Tyler Fredrickson follows where the spirit leads him. After years as a film and TV executive and working alongside actress Joey King, he decided it was time to branch out. “I stepped out to a place I had never really thought about tackling before: to become a writer and move away from the development side of things; from working on other people’s projects to being full-time on my own creatively. To be honest, it was something I never quite fully embraced before, that I was one of “those.” I had a presumptuous feeling toward writers, and maybe it was because of my own fear. I saw writers as people who came to LA with a dream and ended up sitting alone in Starbucks for twelve hours a day, hanging out in quirky writing circles, never quite getting a grasp of the art form, and then leaving LA. But I deeply admire them now. And even though I’ve moved out of the executive space, I believe I can eventually step back into the network I’ve built over the last 15 years to elevate my own projects in a way I wouldn’t have thought of trying before.”
Tyler thrives in the reality of telling a compelling tale. He’s juggling everything from feature films to a children’s book. “At the heart of all of is story. I think that’s why I feel confident to call myself a writer now, even though I don’t have credits to my filmography. I’m pretty new to it as a 44-year-old creator, but I love still working alongside writers, helping mold and shape their vision as a development exec. I don’t think those days are quite over yet either.”

A grueling stint on Survivor showed him his true capabilities. “It’s a pretty incredible gift to switch that on to endure and persevere in the real world. I know that I’ve already survived days and weeks filled with that sort of fear before, the uncertainty, the hunger. Is there ever going to be relief at the end of this? So what does that look like in my career? In relationships? What does that look like for my hopes and dreams? Are they ever going to come? Having spent a month on that show, I am able to push myself and be more resilient now than I ever imagined. Survivor rewired me. It really is that powerful of an experience… for me at least.”
Ultimately, though, faith is his guiding light. “I surrender every day in prayer. I’m like, ‘God, I give you this day. May your thoughts be my thoughts. May your paths be my path. I don’t really know where to go, who to meet, what to say, what to do. Will you pour down creativity in my writing? Will you help me be more kind and more generous to everyone I interact with? How do I serve people in my day-to-day community? How do I pray and uplift and really encourage those I interact with?’”
He has found satisfaction in relinquishing control. “When I moved down to USC for graduate school, I was very, ‘I’m going to take over this town.’ It was very Tyler-centric, very Tyler-driven. One of the beautiful things about walking through faith is you learn to surrender and to trust God, and you understand He has a plan that’s far beyond your own plan for your life.
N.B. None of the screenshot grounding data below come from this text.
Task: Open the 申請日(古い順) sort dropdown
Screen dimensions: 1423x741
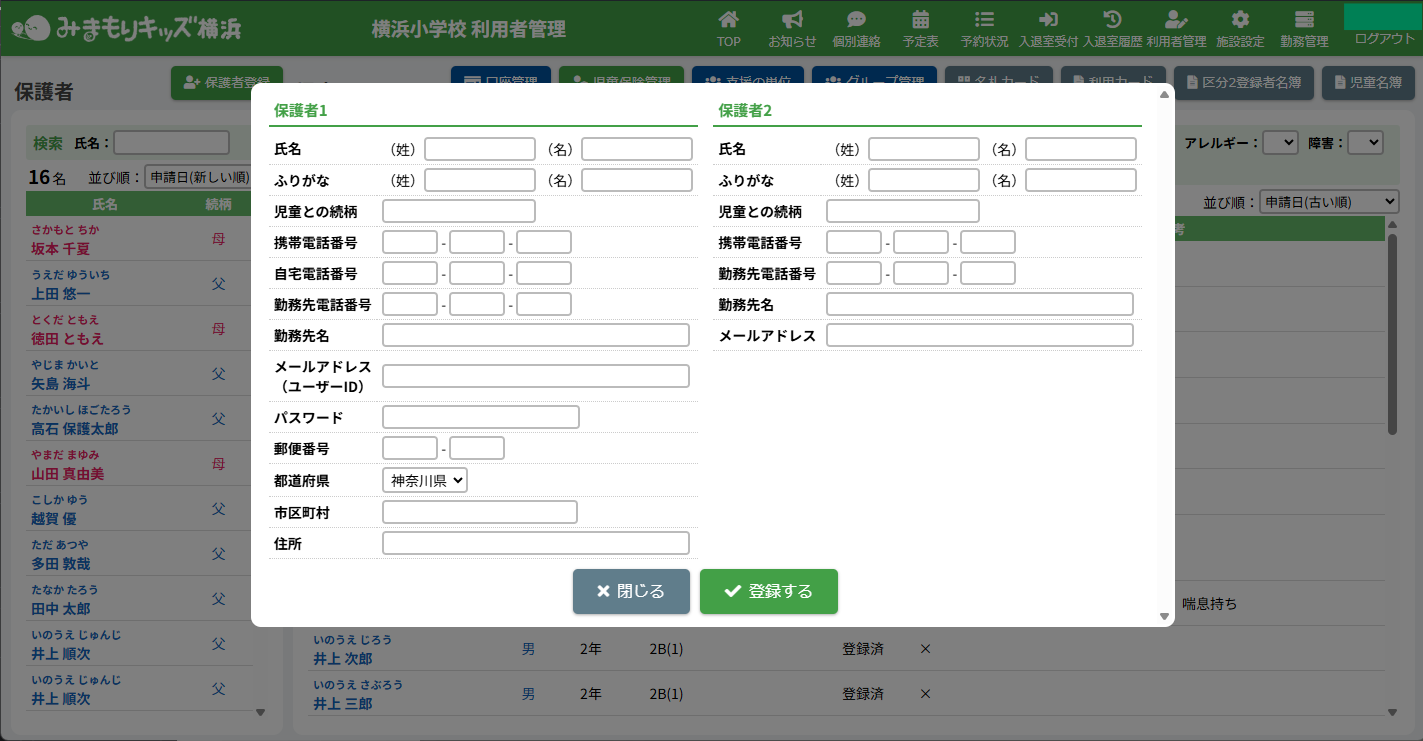Action: coord(1328,202)
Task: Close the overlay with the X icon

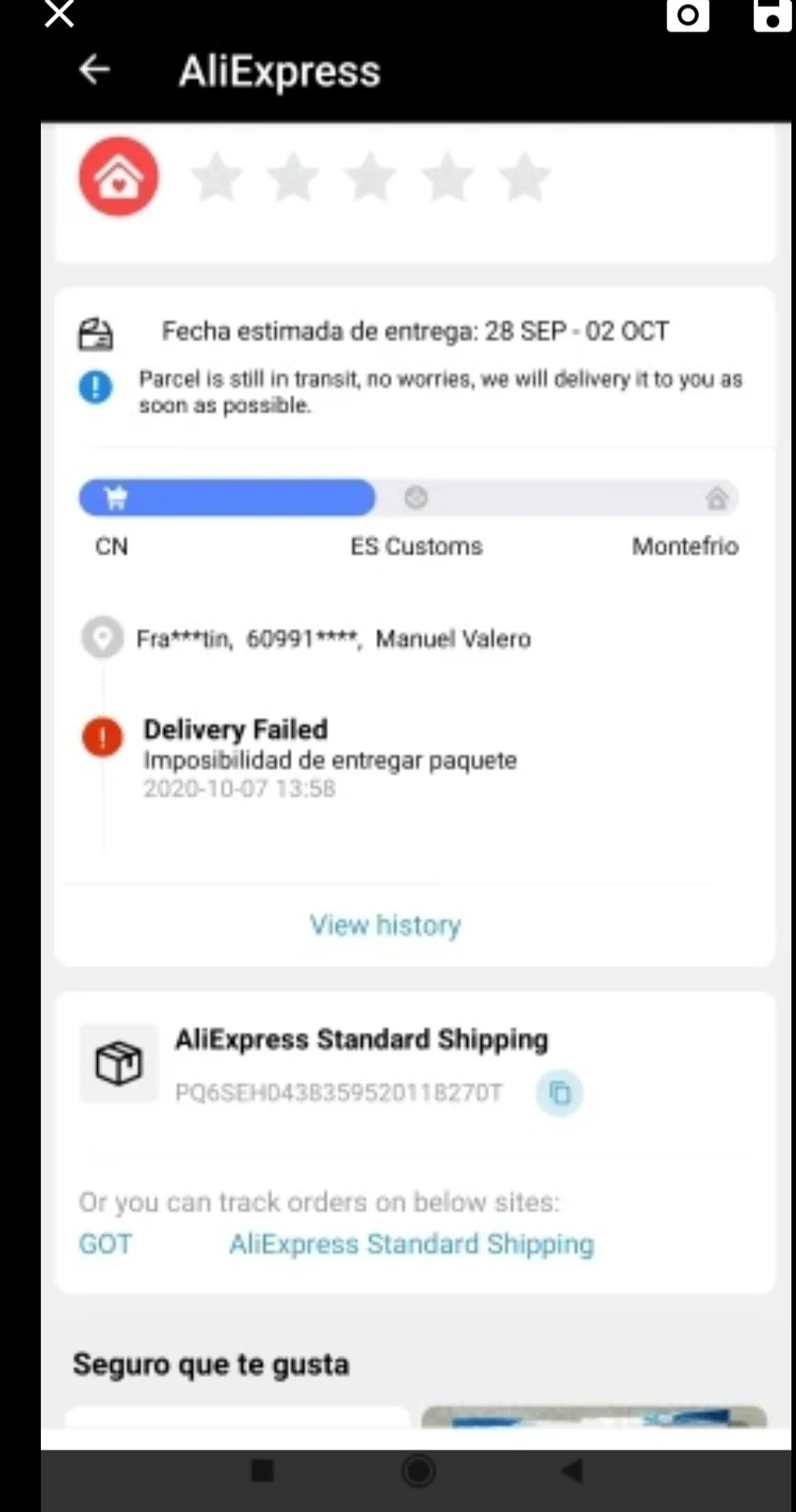Action: coord(59,14)
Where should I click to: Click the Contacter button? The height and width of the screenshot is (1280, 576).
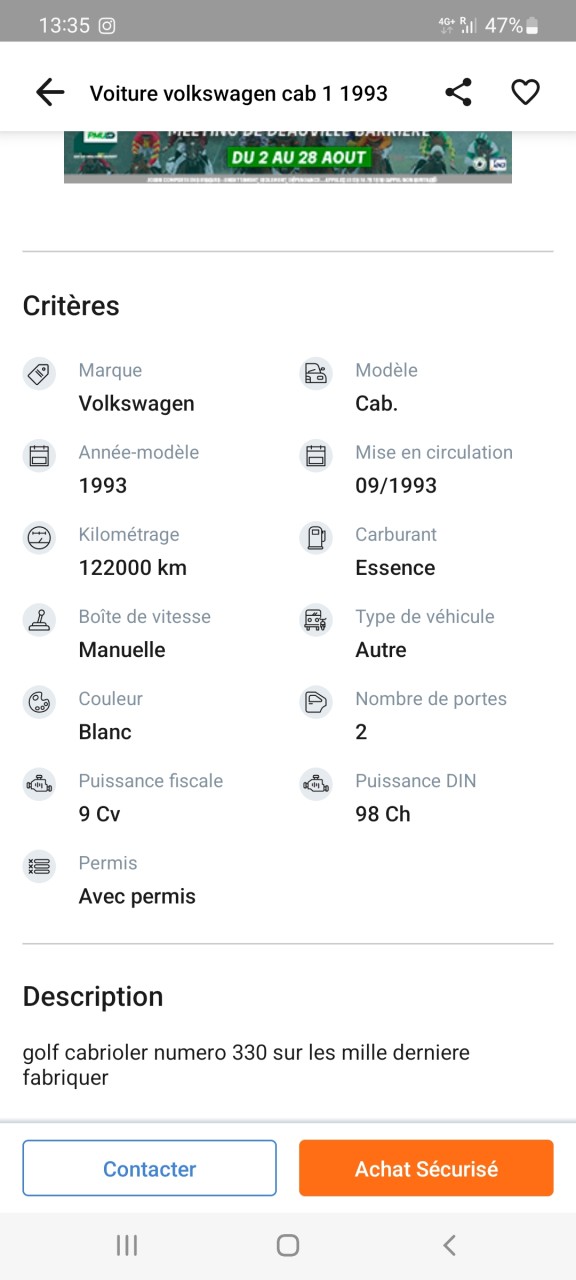coord(150,1168)
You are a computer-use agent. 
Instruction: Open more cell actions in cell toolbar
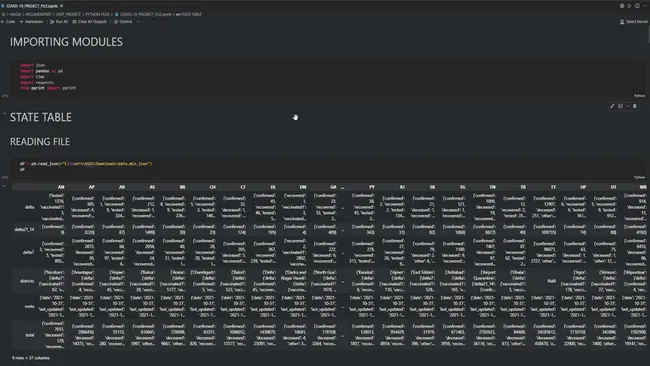[628, 106]
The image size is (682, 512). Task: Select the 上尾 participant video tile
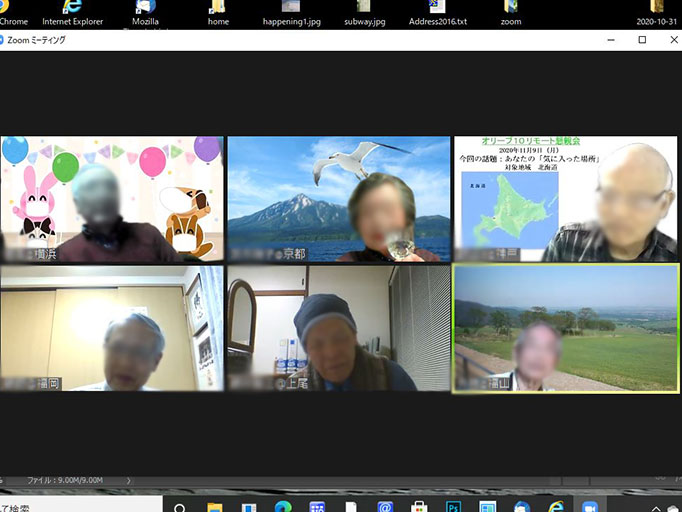pos(338,328)
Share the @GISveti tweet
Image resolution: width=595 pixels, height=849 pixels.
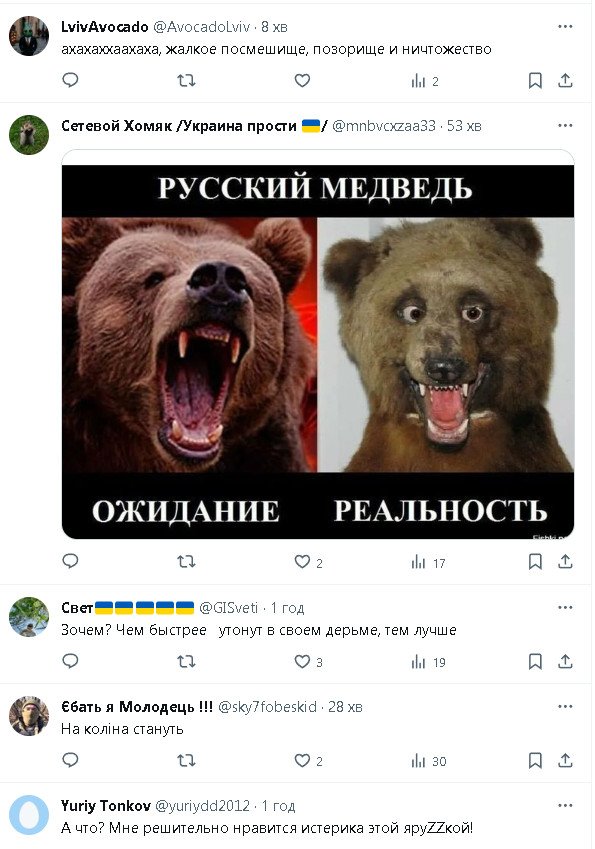565,661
He knows the number of hairs on my head. The Bible says that HIs thoughts are not my thoughts, His ways are not my ways. They are far beyond. When I grab the steering wheel away from God and drive my own car, I take things off-road and become destructive, selfish, and ego and greed-motivated. It’s the nature of humanity, it’s in us all. And I no longer want to be that way because I’ve devastated things in the past. There’s still a lot of potential for me in this industry, I just don’t know what it looks like yet. I’ve given the wheel back over to Him and He’s going to dictate my path going forward. My role is to just lean into my gifting as a creative and then allow Him to smooth everything else out.”
Spirituality offers Tyler an eternal torch. “I do believe – more than ever – I’m going to shepherd my own work forward. It just won’t be in my timing, in my own Tyler-ness, in steering and bulldozing over whoever I can. I’ve surrendered my hopes and dreams with the belief that God is going to elevate me in His timing. I don’t know if there’s a succinct way to summarize it, but I do believe that my time in Hollywood is just getting started.”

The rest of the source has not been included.